**Extrait à lire:**
Sans tricher ni regarder la carte ci-dessous: quels sont les trois premiers pays producteurs de cacao? Si vous avez répondu la Côte d’Ivoire, le Ghana et l’Indonésie, bravo. Sinon, vous êtes comme la plupart des Suisses: le secret bancaire peut vaciller, celui du chocolat reste bien gardé. Dans l’exposition Suchard qui se tient actuellement à Neuchâtel, un artiste a sculpté un Cervin d’où coule une rivière de lait au milieu des palmiers. Il résume ainsi le coup de génie des chocolatiers suisses à la fin du XIXe siècle: s’approprier, par l’image des montagnes et de la santé, une douceur composée pour l’essentiel d’ingrédients tropicaux importés. D’où? On ne le précisait pas.

J’ai cherché ce qui avait été publié en Suisse sur la «nourriture des dieux» – Theobroma cacao, comme l’avait baptisée Carl von Linné en 1753. J’ai trouvé des ouvrages célébrant les 100 ans du Toblerone, relatant l’épopée industrielle de Nestlé et de Lindt, de beaux livres détaillant les vertus de tel ou tel chocolat pour gourmets. Mais sur la chaîne de valeur qui relie la plantation de cacaoyers à l’usine, peu de chose.

**Consigne écrite:** Poursuivez, s'il vous plaît, l'extrait sur le cacao après sa dernière phrase. Le matériel présenté ensuite est indépendant de l'extrait sur le cacao.

**Informations affichées:**
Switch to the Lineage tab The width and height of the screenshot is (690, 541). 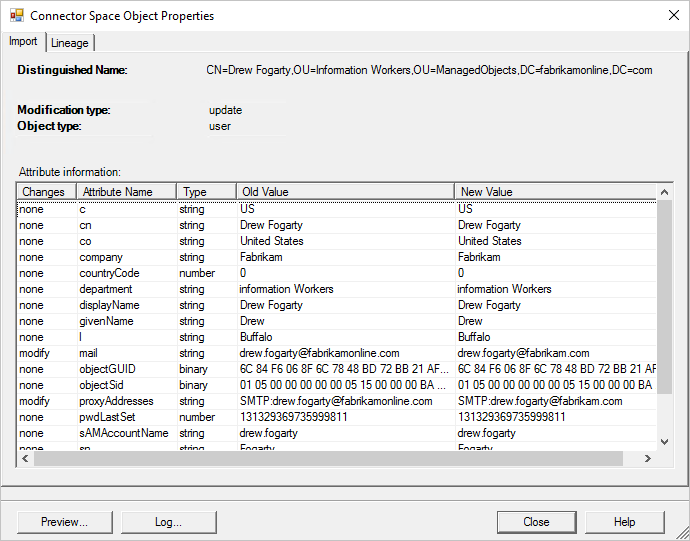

**Réponse:**
Ainsi est née l’idée de relier entre eux les maillons de cette chaîne. Elle s’est concrétisée par un reportage au long cours dont Le Temps publie les épisodes cet été. Plus de vingt mille kilomètres parcourus dans la brousse ivoirienne ou ghanéenne, l’Amazonie équatorienne, en passant par Londres, Amsterdam, Tours, Zurich, Schwyz – et Genève.

Le monde du cacao fascine et vous hante une fois que vous y avez pénétré. Il y a plusieurs raisons à cela. La plante tout d’abord. Le cacaoyer n’est pas vraiment beau, plutôt biscornu et curieux avec ses cabosses poussant à même le tronc. La richesse est à l’intérieur. Sa fève, recelant des centaines de substances subtiles, servait à la fois de monnaie et de base à une boisson de cérémonies il y a quelque 3000 ans.

Les gens ensuite. Même si, comme toutes les matières premières, celle-ci est enjeu de luttes, de tricheries, de violences parfois, ceux qui s’y consacrent lui vouent un attachement particulier. Cette passion, je l’ai sentie chez Cecilia Apianim, planteuse ghanéenne, chez les coopérateurs de Tuih en Côte d’Ivoire ou de Supaypungo en Equateur, chez Bernard Masseret, chercheur du centre Nestlé à Tours, chez Eduardo Marquez, chocolatier à Guayaquil, chez Timothée Vidal, responsable commercial de Zamacom à San Pedro, et même chez Anthony Ward, le redouté négociant et spéculateur londonien.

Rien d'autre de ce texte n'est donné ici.